Hagar, die diese Worte seufzt, jubelt, bekennt, ist die erste Frau der Bibel, die von Gott eine Verheißung für ihr Leben erhält und eine rettende Gottesbegegnung erlebt. Hagar erlebt dies an einem besonderen Ort: In der Wüste. Vor einem schlimmen Familienkonflikt, in dem sie gedemütigt wurde, ist sie an diesen Ort geflohen. Alle Leere, Verzweiflung, Entmutigung und Erschöpfung passen an diesen kargen und einsamen Ort. An diesem Ort, an dem eigentlich nur Trostlosigkeit oder gar der Tod zu erwarten ist, begegnet sie – tief in ihrem Inneren – Gottes Ermutigung und Schutz. Wo alles trocken ist, sprudelt auf einmal Wasser. Hagar erhält in der Wüste ihres Lebens ihren Mut und ihre Energie zurück. Sie wird sich ihrer eigenen Würde und ihres Wertes wieder bewusst und kann so eine neue Perspektive für ihr Leben entwickeln. Durch die Begegnung mit Gott, tief in ihrem Inneren, hat sie ihre lebensspendende Quelle wiederentdeckt. Und sie ruft aus: „Du bist El Roï, Gottheit des Hinschauens.“

An Hagars Situation ändert sich dadurch objektiv nichts. Sie ist immer noch eine schwangere Sklavin. Aber weil sie sich der Liebe Gottes bewusst wird, ändert sich ihr Verhältnis zu ihrer Welt und ihren Beziehungen. Sie erfährt sich selbst als freies und geliebtes Geschöpf Gottes und geht ihren Weg in der Gewissheit, als schwangere, gedemütigte Sklavin in Gottes Augen anerkannt, wertgeschätzt und geliebt zu sein.

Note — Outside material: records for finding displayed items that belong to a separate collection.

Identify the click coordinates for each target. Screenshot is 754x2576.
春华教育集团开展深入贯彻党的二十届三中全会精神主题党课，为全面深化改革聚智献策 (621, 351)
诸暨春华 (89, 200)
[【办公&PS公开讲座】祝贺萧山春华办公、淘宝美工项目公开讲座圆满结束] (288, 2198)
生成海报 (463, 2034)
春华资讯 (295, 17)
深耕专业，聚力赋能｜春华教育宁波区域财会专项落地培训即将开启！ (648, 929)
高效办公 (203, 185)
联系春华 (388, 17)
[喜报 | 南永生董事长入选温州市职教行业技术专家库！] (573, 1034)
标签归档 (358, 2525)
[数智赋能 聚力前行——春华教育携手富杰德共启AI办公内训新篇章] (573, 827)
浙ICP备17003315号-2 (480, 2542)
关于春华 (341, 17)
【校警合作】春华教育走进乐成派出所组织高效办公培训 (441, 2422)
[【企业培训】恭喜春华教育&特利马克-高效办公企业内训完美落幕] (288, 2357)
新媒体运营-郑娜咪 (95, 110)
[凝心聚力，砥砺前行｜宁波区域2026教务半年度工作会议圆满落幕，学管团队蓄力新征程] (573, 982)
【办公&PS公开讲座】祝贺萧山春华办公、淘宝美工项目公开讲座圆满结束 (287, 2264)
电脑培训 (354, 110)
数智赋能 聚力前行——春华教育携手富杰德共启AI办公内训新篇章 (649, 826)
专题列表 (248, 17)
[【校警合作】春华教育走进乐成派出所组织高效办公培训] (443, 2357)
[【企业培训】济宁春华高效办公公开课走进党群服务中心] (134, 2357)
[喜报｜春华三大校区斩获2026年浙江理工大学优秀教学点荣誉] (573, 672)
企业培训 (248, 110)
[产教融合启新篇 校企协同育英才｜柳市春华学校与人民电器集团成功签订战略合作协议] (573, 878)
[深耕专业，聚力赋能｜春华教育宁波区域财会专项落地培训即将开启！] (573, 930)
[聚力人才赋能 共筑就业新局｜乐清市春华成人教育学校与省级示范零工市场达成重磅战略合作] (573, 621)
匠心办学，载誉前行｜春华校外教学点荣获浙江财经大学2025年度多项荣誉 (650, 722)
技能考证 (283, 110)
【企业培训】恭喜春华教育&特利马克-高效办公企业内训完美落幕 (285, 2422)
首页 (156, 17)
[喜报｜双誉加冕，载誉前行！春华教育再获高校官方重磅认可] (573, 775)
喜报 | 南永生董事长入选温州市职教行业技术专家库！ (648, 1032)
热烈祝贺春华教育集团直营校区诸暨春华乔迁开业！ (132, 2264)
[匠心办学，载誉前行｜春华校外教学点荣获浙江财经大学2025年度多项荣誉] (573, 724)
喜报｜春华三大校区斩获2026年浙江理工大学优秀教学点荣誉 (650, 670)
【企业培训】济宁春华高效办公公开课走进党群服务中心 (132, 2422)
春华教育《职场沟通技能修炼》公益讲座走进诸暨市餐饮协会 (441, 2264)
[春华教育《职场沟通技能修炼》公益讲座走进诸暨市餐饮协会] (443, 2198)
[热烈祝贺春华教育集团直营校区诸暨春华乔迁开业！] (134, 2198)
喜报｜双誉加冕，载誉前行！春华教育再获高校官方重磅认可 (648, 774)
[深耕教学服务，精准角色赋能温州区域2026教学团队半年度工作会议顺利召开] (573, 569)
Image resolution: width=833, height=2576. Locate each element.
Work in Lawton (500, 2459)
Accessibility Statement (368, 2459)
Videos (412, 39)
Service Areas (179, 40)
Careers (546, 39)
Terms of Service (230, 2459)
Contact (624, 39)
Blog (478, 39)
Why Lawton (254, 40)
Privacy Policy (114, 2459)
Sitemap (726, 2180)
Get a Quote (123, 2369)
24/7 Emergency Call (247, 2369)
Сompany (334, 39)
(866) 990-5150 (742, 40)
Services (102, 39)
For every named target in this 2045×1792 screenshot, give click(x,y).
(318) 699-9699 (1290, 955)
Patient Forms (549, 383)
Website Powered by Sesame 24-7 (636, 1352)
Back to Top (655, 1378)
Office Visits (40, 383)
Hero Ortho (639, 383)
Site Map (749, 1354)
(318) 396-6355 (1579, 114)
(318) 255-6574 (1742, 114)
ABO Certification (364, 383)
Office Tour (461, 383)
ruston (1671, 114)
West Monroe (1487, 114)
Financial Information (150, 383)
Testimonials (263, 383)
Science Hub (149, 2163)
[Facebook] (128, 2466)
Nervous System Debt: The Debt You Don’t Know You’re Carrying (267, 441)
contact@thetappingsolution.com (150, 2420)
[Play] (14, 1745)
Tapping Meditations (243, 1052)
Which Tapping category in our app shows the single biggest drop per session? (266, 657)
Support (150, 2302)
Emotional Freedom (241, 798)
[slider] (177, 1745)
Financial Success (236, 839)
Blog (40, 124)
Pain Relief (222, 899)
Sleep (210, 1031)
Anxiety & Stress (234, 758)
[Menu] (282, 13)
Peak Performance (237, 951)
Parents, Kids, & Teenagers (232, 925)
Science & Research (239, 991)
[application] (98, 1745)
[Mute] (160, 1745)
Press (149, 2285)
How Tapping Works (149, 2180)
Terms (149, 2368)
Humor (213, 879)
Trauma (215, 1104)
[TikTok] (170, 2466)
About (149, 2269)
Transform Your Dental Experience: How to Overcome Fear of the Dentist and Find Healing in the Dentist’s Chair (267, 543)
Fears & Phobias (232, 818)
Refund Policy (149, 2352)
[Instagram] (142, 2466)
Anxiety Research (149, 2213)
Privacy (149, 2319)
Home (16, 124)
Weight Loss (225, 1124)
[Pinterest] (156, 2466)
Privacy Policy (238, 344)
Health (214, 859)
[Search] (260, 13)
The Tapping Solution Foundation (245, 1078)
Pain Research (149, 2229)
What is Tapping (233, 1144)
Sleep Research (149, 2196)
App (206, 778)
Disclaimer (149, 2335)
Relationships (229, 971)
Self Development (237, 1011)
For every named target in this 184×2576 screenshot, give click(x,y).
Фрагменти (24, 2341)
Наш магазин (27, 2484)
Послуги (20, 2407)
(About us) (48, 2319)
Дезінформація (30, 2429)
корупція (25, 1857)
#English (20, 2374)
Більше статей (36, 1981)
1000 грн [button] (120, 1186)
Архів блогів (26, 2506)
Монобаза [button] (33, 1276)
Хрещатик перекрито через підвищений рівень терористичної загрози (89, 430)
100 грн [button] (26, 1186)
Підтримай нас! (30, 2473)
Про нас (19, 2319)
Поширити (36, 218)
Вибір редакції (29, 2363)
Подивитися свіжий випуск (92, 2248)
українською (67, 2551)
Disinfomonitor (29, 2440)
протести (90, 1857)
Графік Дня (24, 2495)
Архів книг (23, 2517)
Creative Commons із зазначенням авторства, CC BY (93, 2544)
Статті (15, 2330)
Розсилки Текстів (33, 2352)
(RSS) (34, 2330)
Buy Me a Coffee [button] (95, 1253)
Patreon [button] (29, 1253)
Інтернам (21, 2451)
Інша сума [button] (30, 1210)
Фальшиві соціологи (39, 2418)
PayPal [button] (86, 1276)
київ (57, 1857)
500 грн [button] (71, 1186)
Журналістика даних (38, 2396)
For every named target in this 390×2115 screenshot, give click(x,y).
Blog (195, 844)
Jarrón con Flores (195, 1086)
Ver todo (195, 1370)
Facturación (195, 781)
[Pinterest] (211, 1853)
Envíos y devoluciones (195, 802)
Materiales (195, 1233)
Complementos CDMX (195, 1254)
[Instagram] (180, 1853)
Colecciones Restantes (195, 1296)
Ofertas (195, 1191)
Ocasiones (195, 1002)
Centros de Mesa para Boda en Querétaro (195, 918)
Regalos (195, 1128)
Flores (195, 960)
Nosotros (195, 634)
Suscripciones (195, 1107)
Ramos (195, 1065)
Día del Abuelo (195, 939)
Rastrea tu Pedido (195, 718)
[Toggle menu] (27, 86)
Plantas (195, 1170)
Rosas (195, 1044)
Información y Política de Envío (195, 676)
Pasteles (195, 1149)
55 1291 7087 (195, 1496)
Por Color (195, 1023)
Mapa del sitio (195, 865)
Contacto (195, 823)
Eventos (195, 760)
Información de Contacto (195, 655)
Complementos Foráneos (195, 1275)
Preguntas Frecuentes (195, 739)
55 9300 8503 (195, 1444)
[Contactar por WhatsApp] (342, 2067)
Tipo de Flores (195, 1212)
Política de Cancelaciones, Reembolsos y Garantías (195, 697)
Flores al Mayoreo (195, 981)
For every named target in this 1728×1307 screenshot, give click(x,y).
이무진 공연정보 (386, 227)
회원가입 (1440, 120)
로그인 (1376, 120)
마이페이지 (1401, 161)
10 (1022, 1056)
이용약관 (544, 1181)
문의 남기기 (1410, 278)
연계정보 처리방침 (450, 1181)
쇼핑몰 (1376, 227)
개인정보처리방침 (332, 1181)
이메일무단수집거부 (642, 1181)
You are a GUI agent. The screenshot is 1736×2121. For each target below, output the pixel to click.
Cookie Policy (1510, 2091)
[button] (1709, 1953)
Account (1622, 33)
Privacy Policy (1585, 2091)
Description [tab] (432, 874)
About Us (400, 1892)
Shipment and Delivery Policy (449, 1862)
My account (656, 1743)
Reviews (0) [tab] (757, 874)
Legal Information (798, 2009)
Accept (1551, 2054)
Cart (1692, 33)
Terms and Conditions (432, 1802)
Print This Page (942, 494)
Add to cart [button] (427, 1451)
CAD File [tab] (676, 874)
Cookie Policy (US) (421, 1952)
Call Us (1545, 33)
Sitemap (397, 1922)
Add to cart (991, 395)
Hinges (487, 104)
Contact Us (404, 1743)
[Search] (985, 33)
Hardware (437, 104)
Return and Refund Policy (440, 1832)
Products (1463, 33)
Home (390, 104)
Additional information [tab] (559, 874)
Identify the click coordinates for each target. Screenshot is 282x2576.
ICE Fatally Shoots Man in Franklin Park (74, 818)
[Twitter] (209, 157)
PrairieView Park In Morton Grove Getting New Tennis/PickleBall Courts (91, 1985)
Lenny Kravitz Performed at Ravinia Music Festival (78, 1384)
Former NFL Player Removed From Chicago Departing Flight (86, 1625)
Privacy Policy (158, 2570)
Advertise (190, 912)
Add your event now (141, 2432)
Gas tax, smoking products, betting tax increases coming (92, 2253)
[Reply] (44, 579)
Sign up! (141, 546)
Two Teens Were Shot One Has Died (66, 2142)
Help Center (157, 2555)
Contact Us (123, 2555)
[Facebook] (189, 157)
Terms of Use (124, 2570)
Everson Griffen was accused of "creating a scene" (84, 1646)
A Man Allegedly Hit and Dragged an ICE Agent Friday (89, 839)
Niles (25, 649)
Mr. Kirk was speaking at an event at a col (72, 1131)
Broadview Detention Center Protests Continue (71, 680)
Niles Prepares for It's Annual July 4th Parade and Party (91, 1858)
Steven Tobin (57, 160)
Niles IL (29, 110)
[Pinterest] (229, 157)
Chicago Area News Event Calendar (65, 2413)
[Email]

Eine Frau, die in den Augen der Welt nichts ist, erfährt von Gott ihre Würde.

Es gibt sie heute nicht weniger, diese Menschen, die niemand sieht. Die Arbeiter auf den Baustellen in Katar, die die WM-Stadien für der Deutschen liebstes Spiel errichtet haben. Die unterbezahlten Küchenhilfen, die im fensterlosen Schiffsbauch das Geschirr der Kreuzfahrtgäste spülen. Der Obdachlose im U-Bahn-Schacht, der unter dem Radar unserer Aufmerksamkeit bleibt. Die Frauen, die in den Hinterhöfen dieses Landes zur Prostitution gezwungen werden.

Gut, wenn sie von Gott gesehen werden. Skandalös und zum Himmel schreiende Ungerechtigkeit, wenn sie von uns nicht gesehen werden. Jeder Mensch verdient, gesehen zu werden. Respektiert zu werden. „Die Würde des Menschen ist unantastbar“ – das ist der säkulare Satz im Grundgesetz für alle Hagars unserer Zeiten.





„Du bist ein Gott, der mich sieht“. Dieser Satz steht als Überschrift über dem Jahr 2023. Verteilungskämpfe und sich verschärfende gesellschaftliche Konflikte werden erwartet. Solidarität und Mitmenschlichkeit sind gefragt. Wegschauen geht nicht. Gottes liebevoller Blick auf Hagar ist eine gute „Sehhilfe“ für unseren Weg durch dieses Jahr.